Первая мадам Баттерфляй, маленькая японка, которой суждено было вспоследствии стать самым любимым оперным персонажем для публики всех континентов, была спета и сыграна ею, кроткой и изящной Розиной Сторкьо. Увы, в этот вечер неосторожный мотылек, несмотря на присмотр Тосканини, Де Люка и Дзенателло опалил себе крылышки — премьера провалилась не столько из-за необычности музыки, сколько из-за длиннот и неудачной компоновки актов.

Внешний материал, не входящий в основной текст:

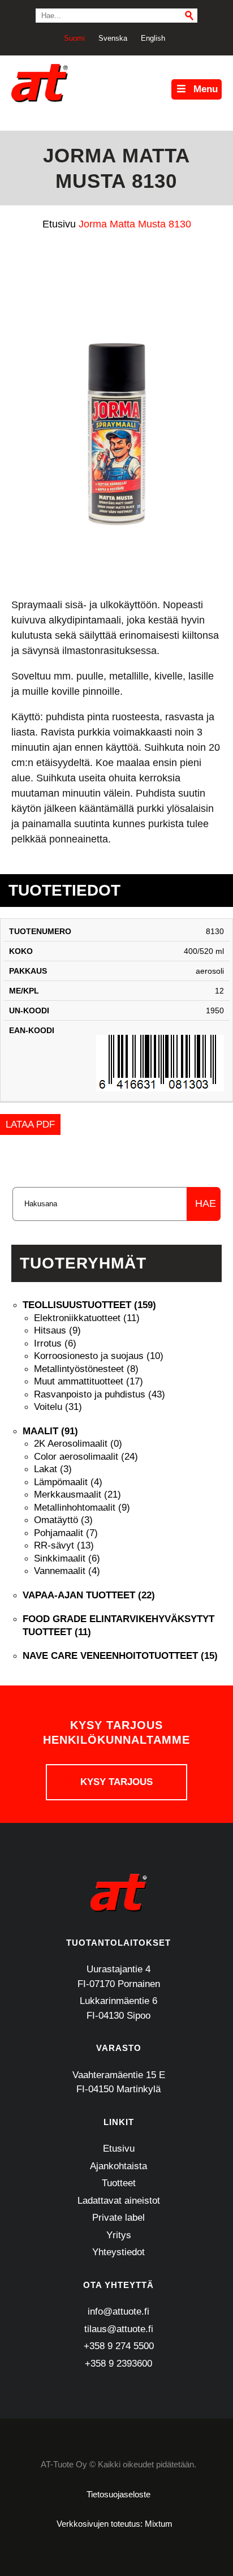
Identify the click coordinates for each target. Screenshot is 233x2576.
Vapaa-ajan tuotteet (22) (89, 1595)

В голосе Сторкьо, крылатом и благоуханном, обрели плоть и кровь Виолетта, Мими, Манон, Амина. Этой певице обязаны добрым началом своего пути тенор Лаури-Вольпи и бас-баритон Эцио Пинца, дебютировавшие как сын и отец Де Грие в постановке «Манон» 1920 года. К сожалению, этот спектакль, проходивший в римском театре «Костанци», был для Розины Сторкьо прощальным — певица оставляла сцену. Когда она ушла, итальянская оперная сцена на некоторое время словно погрузилась во тьму. Потух огонь на алтаре искусства, зажглась еще одна церковная свеча — Розина Сторкьо ушла в монастырь; к концу жизни она желала лишь одного — чтобы люди начисто о ней забыли.

Мафальда Фаверо

В популярном оперном репертуаре мы можем услышать самых разных певцов, с различными голосами, школами, манерами и стремлениями. Одна и та же ария в исполнении одного артиста доставляет наслаждение, в исполнении другого — вызывает скуку, а то и отвращение.

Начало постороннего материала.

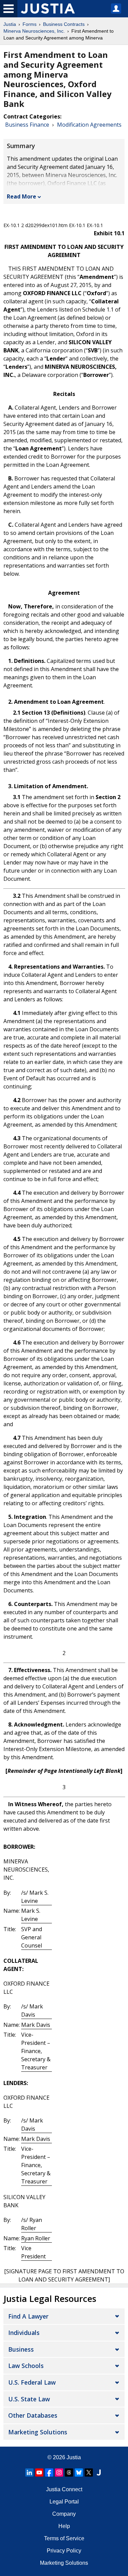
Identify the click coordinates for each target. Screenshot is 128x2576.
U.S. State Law (29, 2399)
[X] (89, 2472)
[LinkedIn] (29, 2472)
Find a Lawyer (28, 2316)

В одном из спектаклей «Манон» Массне Мафальде Фаверо достался странный Де Грие, которому музыка представлялась всего лишь предлогом, чтобы издавать звуки, более или менее подходящие к словам. Для него «Смейся, паяц», «О, мое солнце» и «Аве Мария» были пьесами, которые надлежит петь с одним и тем же настроением и одними и теми же вокальными кунштюками. И вот пришел черед сцены обольщения. Взволнованный голос Мафальды Фаверо пел, умолял, заклинал, исходил слезами, торжествовал; в нем звучала такая страсть и такой соблазн, какие только могут звучать в человеческом голосе. На всю эту искренность, простоту и достоверность ее злополучный партнер отвечал такой надутой спесивостью, таким чванным нахальством припудренного болвана, что в тот миг, когда страстям полагается накалиться до предела, по рядам прокатился откровенный смех.

Легко вообразить себе, как была обескуражена и оскорблена артистка, как была она дезориентирована беззастенчиво карикатурным сценическим поведением своего тенора! А ведь, по сути дела, все это действо должно было бы вызвать не смех, а гнев и возмущение!..

Показательно, что сугубо лирическому голосу Фаверо немало вредил ее бурный, захлестывающий темперамент. С 1930 по 1940 год эта певица пользовалась огромной любовью публики и считалась самым выдающимся лирическим сопрано Италии.

Параллель Сторкьо — Фаверо

Обе эти большие артистки безгранично любили свое искусство и черпали в нем высокие духовные радости. Таинственный процесс духовной сублимации позволял им отождествляться с изображаемым персонажем. Отождествление это переживалось ими обеими столь остро, что явилось не последней причиной весьма краткой продолжительности того вокального состояния, которое определяют словами «быть в форме». Та и другая были обезоруживающе женственны. Пение было их жизнью. И живя, они пели много и безудержно, сознавая, что судьба наградила их привилегией, в которой отказала большинству остальных смертных. Природа устроила их тонко и мудрено: в каждой из них было несколько женщин, несколько актрис, несколько певиц, и все они присутствовали, как бы суммировались в их голосах.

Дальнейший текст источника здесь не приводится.